**PROBLEM DESCRIPTION:** The required output is the line that contains "Click the Invoice toolbar button" and every line after it, each written out exactly, up to the end of the entries.

Dataset entries:
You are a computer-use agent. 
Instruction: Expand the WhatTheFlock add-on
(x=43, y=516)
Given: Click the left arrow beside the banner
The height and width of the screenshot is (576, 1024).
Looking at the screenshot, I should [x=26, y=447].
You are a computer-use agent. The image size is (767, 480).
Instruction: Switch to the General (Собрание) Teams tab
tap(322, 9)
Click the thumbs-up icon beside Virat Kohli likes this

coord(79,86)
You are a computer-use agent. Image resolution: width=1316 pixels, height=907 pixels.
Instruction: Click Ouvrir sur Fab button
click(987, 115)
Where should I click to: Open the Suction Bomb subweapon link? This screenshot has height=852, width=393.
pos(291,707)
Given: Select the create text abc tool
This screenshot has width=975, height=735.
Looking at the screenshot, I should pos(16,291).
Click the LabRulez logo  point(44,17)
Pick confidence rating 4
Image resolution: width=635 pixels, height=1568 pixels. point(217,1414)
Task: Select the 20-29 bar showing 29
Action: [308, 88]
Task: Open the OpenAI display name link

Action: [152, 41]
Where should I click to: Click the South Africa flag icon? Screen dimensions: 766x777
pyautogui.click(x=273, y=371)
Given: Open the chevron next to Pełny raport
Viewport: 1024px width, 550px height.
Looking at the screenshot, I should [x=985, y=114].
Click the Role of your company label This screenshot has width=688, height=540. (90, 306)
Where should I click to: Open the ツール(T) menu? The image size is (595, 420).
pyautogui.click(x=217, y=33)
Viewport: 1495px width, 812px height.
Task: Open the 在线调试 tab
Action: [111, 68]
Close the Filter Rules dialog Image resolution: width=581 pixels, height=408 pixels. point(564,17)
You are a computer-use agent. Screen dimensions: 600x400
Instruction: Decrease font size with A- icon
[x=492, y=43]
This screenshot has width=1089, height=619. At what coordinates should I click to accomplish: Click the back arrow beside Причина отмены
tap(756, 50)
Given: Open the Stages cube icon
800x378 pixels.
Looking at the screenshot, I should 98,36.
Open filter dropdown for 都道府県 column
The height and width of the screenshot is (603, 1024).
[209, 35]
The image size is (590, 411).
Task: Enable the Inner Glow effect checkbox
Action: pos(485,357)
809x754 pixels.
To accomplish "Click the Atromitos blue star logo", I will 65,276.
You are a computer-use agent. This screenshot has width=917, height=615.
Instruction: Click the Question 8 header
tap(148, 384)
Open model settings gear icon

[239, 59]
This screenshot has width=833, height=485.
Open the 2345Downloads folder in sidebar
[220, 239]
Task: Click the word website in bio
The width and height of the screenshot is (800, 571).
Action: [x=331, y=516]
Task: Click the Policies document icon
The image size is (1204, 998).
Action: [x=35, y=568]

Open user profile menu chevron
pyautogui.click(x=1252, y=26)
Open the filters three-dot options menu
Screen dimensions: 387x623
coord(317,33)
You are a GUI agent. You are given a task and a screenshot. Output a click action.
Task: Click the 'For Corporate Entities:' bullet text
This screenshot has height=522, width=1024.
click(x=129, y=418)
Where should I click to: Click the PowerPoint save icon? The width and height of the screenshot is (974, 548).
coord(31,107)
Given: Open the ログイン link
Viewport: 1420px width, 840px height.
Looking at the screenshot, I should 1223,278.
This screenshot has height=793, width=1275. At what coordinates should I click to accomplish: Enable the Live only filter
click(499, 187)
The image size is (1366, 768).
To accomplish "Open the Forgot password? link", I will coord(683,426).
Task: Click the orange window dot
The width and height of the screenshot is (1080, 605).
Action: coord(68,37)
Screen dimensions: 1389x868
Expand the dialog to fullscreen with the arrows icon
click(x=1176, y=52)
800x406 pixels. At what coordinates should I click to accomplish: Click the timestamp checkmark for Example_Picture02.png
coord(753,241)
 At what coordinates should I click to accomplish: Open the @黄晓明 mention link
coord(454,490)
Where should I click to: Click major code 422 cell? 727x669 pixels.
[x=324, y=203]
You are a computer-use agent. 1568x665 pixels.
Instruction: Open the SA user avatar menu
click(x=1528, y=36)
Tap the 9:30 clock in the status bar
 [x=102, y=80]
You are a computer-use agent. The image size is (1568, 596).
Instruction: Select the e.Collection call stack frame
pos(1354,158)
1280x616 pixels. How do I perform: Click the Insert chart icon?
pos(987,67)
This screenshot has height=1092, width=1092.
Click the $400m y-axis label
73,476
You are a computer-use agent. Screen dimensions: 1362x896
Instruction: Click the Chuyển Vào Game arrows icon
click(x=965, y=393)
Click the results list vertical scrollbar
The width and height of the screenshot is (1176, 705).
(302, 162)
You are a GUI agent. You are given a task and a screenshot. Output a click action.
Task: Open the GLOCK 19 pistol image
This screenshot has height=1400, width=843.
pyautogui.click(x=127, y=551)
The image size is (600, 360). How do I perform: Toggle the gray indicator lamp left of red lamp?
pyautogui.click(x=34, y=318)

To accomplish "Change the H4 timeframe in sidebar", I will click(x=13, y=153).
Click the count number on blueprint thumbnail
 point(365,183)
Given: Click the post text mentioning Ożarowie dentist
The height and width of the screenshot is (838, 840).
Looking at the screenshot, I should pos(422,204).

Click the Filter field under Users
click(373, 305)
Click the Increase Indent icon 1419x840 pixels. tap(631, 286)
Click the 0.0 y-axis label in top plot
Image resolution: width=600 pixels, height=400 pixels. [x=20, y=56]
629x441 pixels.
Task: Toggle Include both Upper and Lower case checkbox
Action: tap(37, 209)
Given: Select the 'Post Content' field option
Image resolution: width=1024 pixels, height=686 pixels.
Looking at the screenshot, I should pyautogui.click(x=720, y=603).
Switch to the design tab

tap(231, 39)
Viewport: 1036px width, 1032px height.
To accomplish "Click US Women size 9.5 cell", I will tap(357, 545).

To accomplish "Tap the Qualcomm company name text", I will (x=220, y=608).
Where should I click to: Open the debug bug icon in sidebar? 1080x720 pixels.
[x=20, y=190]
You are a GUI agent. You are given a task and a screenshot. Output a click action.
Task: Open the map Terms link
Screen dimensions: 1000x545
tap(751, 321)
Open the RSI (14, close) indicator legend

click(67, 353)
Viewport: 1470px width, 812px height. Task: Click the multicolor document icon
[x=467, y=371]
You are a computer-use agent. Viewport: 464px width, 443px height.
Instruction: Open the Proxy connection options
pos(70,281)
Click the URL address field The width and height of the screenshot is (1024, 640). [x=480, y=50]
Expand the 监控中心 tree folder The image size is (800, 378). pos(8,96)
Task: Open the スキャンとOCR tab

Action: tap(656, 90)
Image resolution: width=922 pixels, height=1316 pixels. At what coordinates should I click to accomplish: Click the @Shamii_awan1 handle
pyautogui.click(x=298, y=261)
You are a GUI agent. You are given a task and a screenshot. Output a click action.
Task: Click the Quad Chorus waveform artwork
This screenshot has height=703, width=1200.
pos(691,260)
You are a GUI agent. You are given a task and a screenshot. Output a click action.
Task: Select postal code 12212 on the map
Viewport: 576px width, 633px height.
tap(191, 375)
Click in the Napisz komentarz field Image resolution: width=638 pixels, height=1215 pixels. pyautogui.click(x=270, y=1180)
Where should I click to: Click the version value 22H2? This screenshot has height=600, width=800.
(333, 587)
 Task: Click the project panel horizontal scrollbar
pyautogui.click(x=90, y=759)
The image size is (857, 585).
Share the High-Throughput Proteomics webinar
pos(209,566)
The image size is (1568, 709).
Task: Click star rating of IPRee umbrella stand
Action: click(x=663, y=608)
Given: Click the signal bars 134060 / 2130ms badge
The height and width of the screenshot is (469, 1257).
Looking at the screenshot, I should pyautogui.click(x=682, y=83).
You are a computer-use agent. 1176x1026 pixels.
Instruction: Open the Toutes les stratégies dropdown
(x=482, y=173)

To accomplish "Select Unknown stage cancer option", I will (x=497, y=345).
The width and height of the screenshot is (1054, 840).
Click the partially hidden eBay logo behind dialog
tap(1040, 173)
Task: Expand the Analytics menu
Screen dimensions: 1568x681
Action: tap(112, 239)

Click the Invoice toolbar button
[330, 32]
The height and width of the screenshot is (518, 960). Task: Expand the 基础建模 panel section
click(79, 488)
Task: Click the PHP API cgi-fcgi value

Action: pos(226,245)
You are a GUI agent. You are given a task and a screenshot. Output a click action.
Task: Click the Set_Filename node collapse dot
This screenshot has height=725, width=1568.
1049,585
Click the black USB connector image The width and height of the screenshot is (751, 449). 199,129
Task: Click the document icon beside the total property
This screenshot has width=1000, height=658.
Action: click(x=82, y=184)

**YOUR RESPONSE:**
Click the Invoice toolbar button
[330, 32]
The height and width of the screenshot is (518, 960). Task: Expand the 基础建模 panel section
click(79, 488)
Task: Click the PHP API cgi-fcgi value

Action: pos(226,245)
You are a GUI agent. You are given a task and a screenshot. Output a click action.
Task: Click the Set_Filename node collapse dot
This screenshot has height=725, width=1568.
1049,585
Click the black USB connector image The width and height of the screenshot is (751, 449). 199,129
Task: Click the document icon beside the total property
This screenshot has width=1000, height=658.
Action: click(x=82, y=184)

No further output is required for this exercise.